**WORK REQUEST:** Present everything from the start of the records down to the line containing "(376, 1243)." as a Markdown table with columns Row and Text, numbering each line and skipping blank lines. Leave the pictures out.

**ENTRIES PROVIDED:**
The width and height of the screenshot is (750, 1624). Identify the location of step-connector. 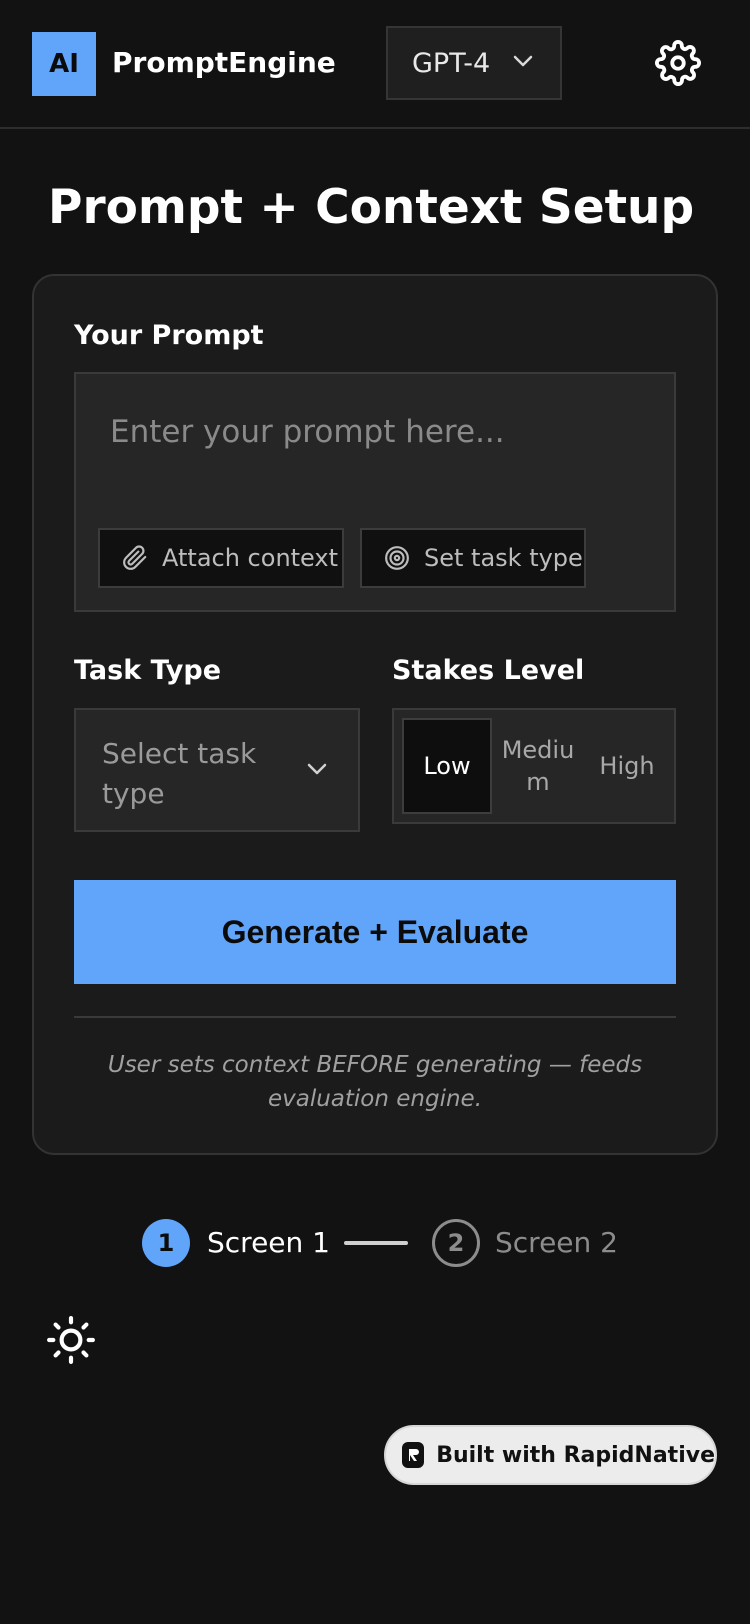
(376, 1243).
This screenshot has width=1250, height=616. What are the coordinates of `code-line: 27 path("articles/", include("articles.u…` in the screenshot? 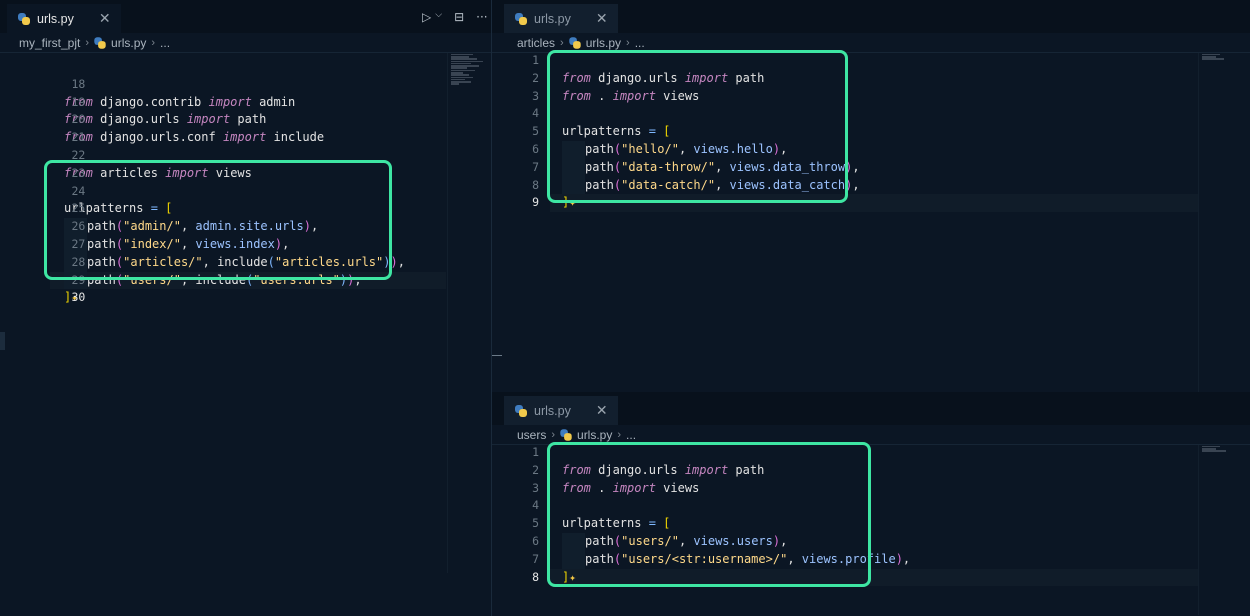 It's located at (246, 245).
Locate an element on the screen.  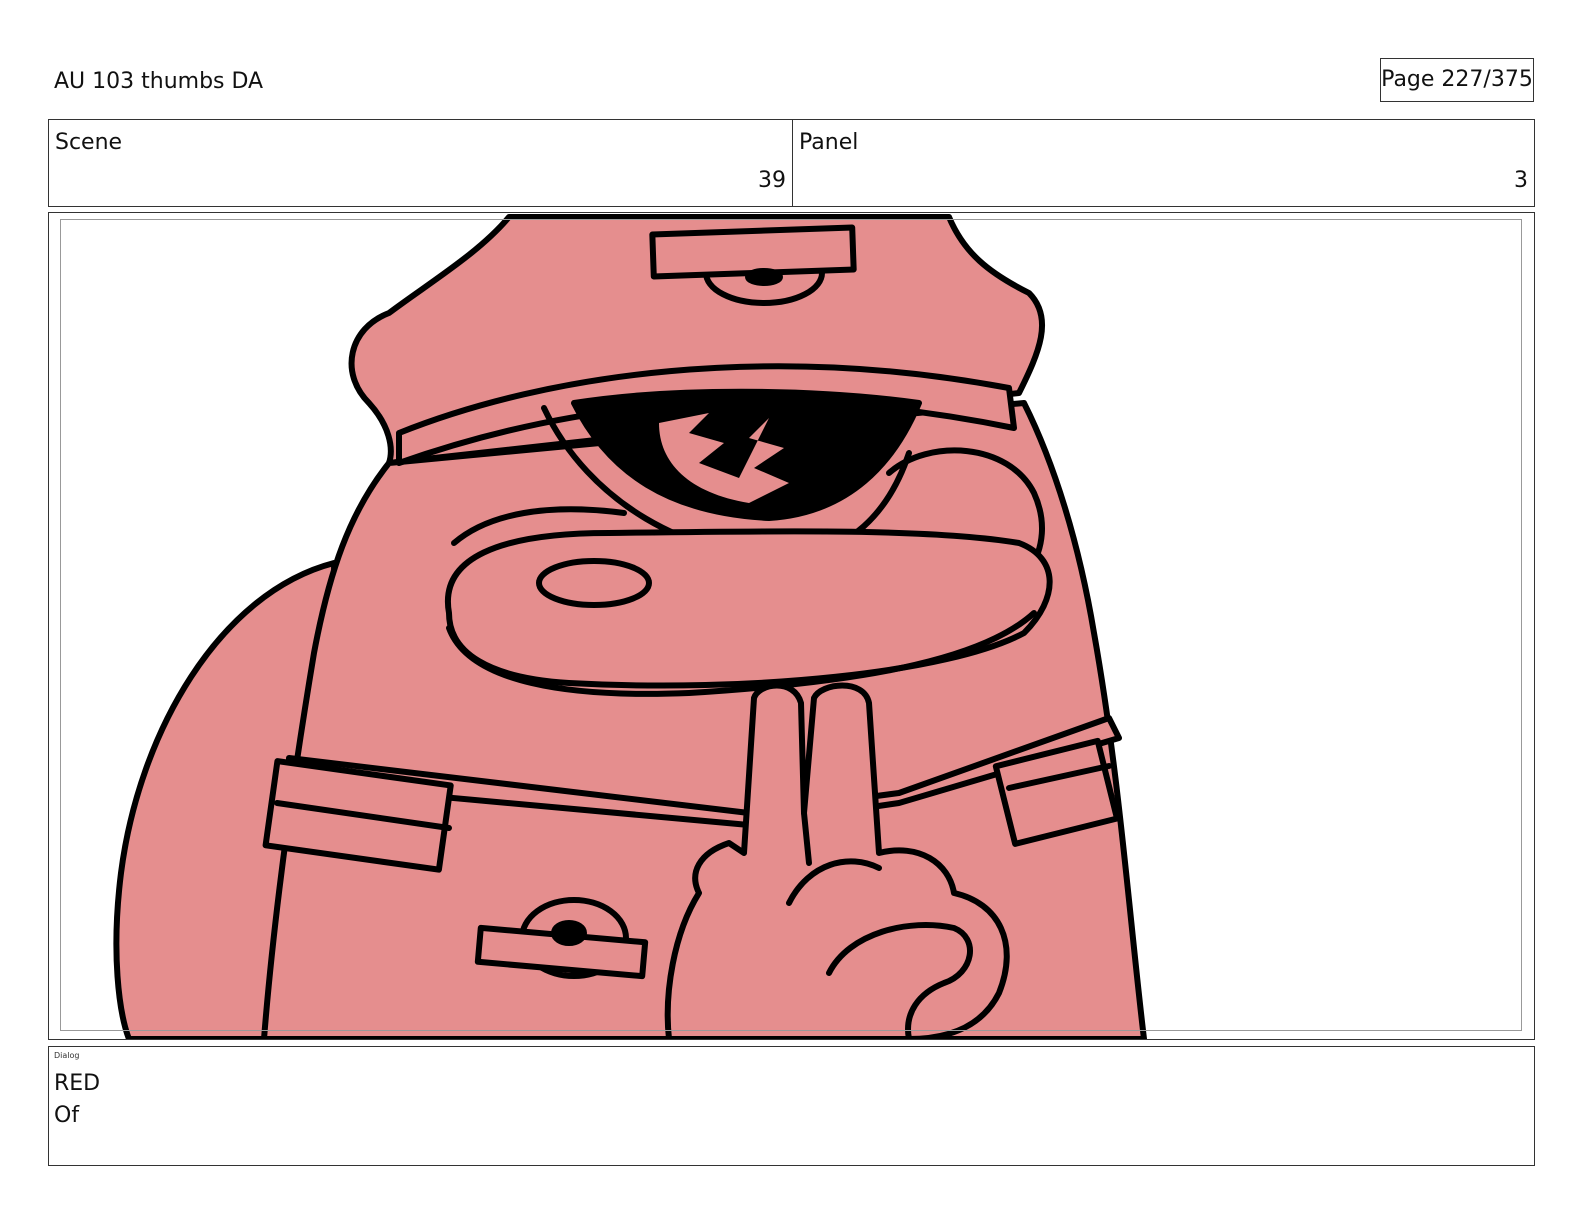
dialog-box: Dialog RED Of is located at coordinates (792, 1106).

**WRITTEN ANSWER:**
| Row | Text |
|---|---|
| 1 | The width and height of the screenshot is (750, 1624). Identify the location of step-connector.  |
| 2 | (376, 1243). |